28 septembre 2011 0 commentaire
  • Série outsider du relaunch du DC Universe, Deathstroke 1 permet de découvrir (ou redécouvrir) le célèbre mercenaire, ennemi récurrent des Teen Titans.

Les premières vignettes de Deathstroke nous mettent tout de suite dans le bain. Slade Wilson, de son vrai nom, est un mercenaire qui accepte les contrats qualifiés d’impossible. Individu à l’endurance, à la force et aux sens génétiquement modifiés, doublé d’une intelligence stratégique hors pair, Deathstroke est LE mercenaire ultime. Rien n’est assez difficile ou impossible pour lui.

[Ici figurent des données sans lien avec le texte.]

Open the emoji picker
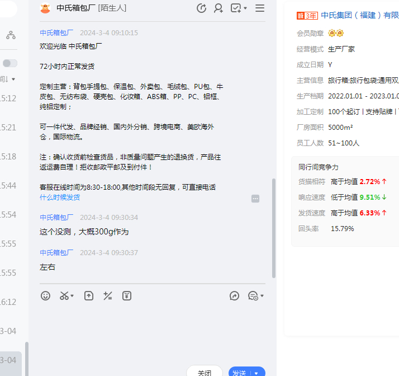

Il est mis en relation avec un contact pour éliminer l’avion cargo privé et son propriétaire, un marchand d’armes allemand. Deathstroke se retrouve affublé d’une bande de mercenaires en couches-culottes qui pensent plus à leur nom de code qu’à leur mission.

Deathstroke 1 – Par Kyle Higgins & Joe Bennett – DC Comics
(C)DC Comics/Joe Bennett
(C)DC Comics/Joe Bennett

Le contrat se passait bien, en dépit de la présence de gardes du corps modifiés par l’ADN de Clayface (Gueule d’argile en français). Mais Slade découvre que le fameux marchand, porté sur les armes biologiques, a en sa possession des informations sur lui.

Le contrat rempli, furieux de ce twist, Deathstroke « élimine la concurrence », laissant son contact s’expliquer et nettoyer le carnage.

Kyle Higgins nous sort un numéro un qui, pour une fois dans ce relaunch, est un vrai numéro un. Que l’on soit lecteur de la première heure ou néophyte, tout est fait pour nous familiariser avec le « scariest badass on the planet ». Mené tambour battant, l’histoire ne souffre d’aucun temps mort et se permet une référence à la mallette de Pulp Fiction (dans le sens où elle contient quelque chose sur Slade sans pour autant le révéler).

(C)DC Comics/Joe Bennett

Joe Bennett, sans être transcendantal, nous sort des illustrations qui collent très bien à l’action. Le dessin est vif et, malgré le physique imposant de Deathstroke, réussit à bien faire ressortir son côté prédateur.

Ce numéro un de Deathstroke reste une agréable surprise de cette deuxième semaine. Les origines du personnages sont bien amenées par un récit riche en action et portés par un dessin plus que correct. Deathstroke est une série à suivre.